MOBILITÉ - FLOTTE AUTO

Verdissement des flottes auto : y a-t-il des alternatives en dehors de l’électrique ?

Alors que les 27 États membres de l’UE devaient entériner l’interdiction de la vente de voitures neuves à moteur thermique en 2035, l’Allemagne, en s’abstenant, a repoussé un accord qui devait réconcilier l’automobile et le climat

Marc Mortureux, Directeur Général de PFA, revient sur ce Nein outre-Rhin et nous livre la stratégie et les défis de la filière automobile française, notamment en matière de carburant. 

Christophe Bourroux : Marc, une présentation de PFA, La PLATEFORME AUTOMOBILE ?

Marc Mortureux : PFA, c’est une association qui regroupe les constructeurs automobiles qui sont présents en France : Renault, Stellantis, mais aussi Toyota avec son usine. On a Renault Trucks mais aussi Iveco puisqu’on couvre les véhicules industriels.

Puis on a les grands équipementiers, le Groupe Michelin, Valeo, Plastic Omnium, Faurecia. 

Et on a, au travers des fédérations (CCFA, FIEV, Fédérations métier – FFC, FIM, GPA, SNCP), l’ensemble de près de 4 000 entreprises de la filière, beaucoup de PME de TPI qui constituent un ensemble de 350 000 emplois directs sur cette filière industrielle de l’automobile en France.

Christophe Bourroux : C’est une filière en pleine mutation, à la fois dans les industries, dans les entreprises et pour les particuliers.  C’est une véritable révolution qui se vit aujourd’hui !

Marc Mortureux : En quelques mots, on passe du véhicule thermique au véhicule électrique. On passe d’un produit qui était avant tout du hardware à beaucoup de software. Et on passe de la vente de produits à la fourniture de services. Donc effectivement, on est servi dans les transformations.

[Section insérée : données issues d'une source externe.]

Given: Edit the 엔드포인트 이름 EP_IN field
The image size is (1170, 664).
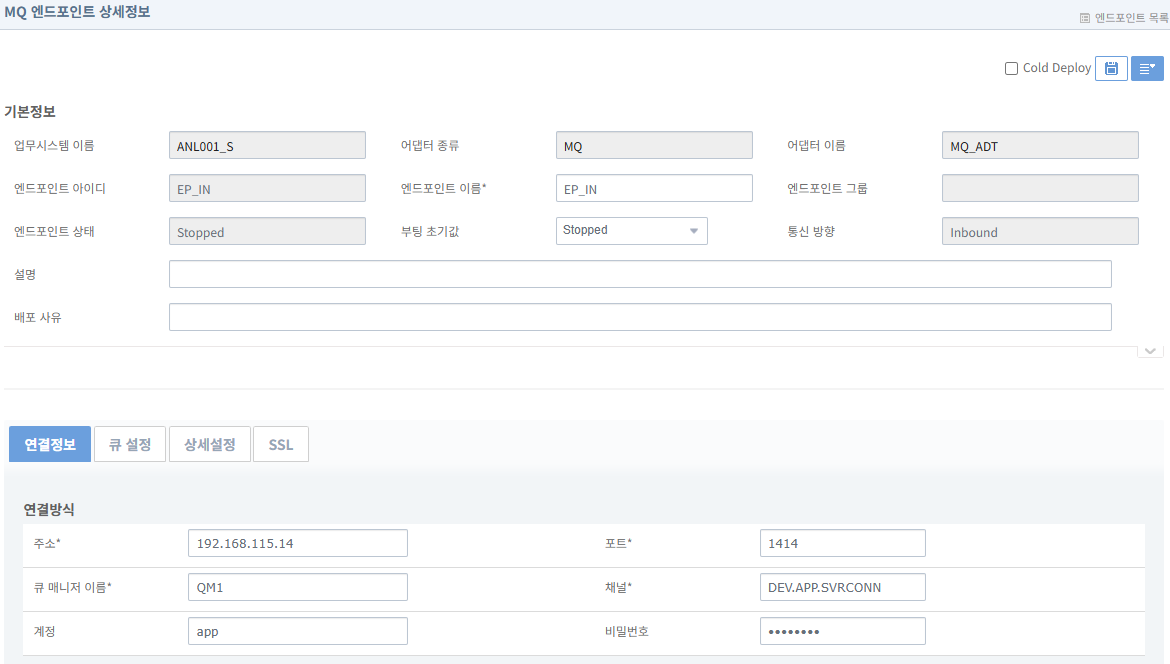Looking at the screenshot, I should pyautogui.click(x=654, y=187).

Christophe Bourroux : Alors, première question d’actualité, l’Allemagne, véritable coup de tonnerre, pose son veto sur l’électrification en 2035 du parc automobile européen ! Qu’est-ce que cela veut dire ?

Marc Mortureux : Alors, ce coup de tonnerre, c’est que cela arrive totalement en fin de processus, dans une phase totalement formelle de ratification dans laquelle le trilogue (la Commission européenne, le Conseil de l’Union européenne et le Parlement européen) avait décidé de ce fameux ban en 2035, de n’avoir plus que des véhicules dit zéro émission, soit électrique à batterie, soit à hydrogène. 

Et là, on a l’Italie d’abord qui s’est inquiétée puis l’Allemagne avec un certain nombre d’autres pays qui sont susceptibles de faire une minorité de blocage au dernier moment par rapport à ce ban.

Alors très honnêtement, je ne sais pas exactement à quoi cela va aboutir. Est-ce qu’il va y avoir une remise en cause complète ou pas ? En ce qui nous concerne, on avait plaidé pour garder ce qu’on appelle un peu de neutralité technologique, c’est-à-dire un peu de diversité de solutions. Parce que fondamentalement, pour certains types d’usages, de l’hybride ou de l’hybride rechargeable bien utilisés, cela peut avoir du sens, même sur un plan purement environnemental. Tout simplement parce que cela permet d’avoir des batteries plus petites. Or les batteries, c’est une grosse empreinte carbone dans leur fabrication.

On n’a pas été complètement entendu et ce ban avait été acté. 

Et donc là, on se retrouve dans une situation qui est à la fois, vue par nous, comme une opportunité de revenir un petit peu sur une plus grande ouverture. Mais d’un autre côté, ce sont beaucoup d’interrogations des industriels. Parce que l’on besoin de cap. On a besoin de décision quand des investissements considérables ont été faits.

Je ne vous cache pas que l’on est effectivement un peu interpellé. Le gouvernement français semble confirmer sa volonté du ban 2035 alors qu’il y a encore un an, il était d’accord pour nous suivre dans notre demande d’autoriser les hybrides ou hybrides rechargeables un peu plus longtemps que 2035.

Donc, nous sommes dans une situation qui amène encore, un certain nombre d’interrogations en termes de réglementation.

Christophe Bourroux : Du coup, quelles solutions pour les flottes automobiles ?

 

On a concrètement à ce stade encore la liberté d’une certaine diversité de solutions d’ici à 2035 : le 100% électrique va continuer à accélérer. Les hybrides rechargeables peuvent continuer jusqu’en 2035 mais c’est moins intéressant. Après, il y a la panoplie des autres thermiques hybrides.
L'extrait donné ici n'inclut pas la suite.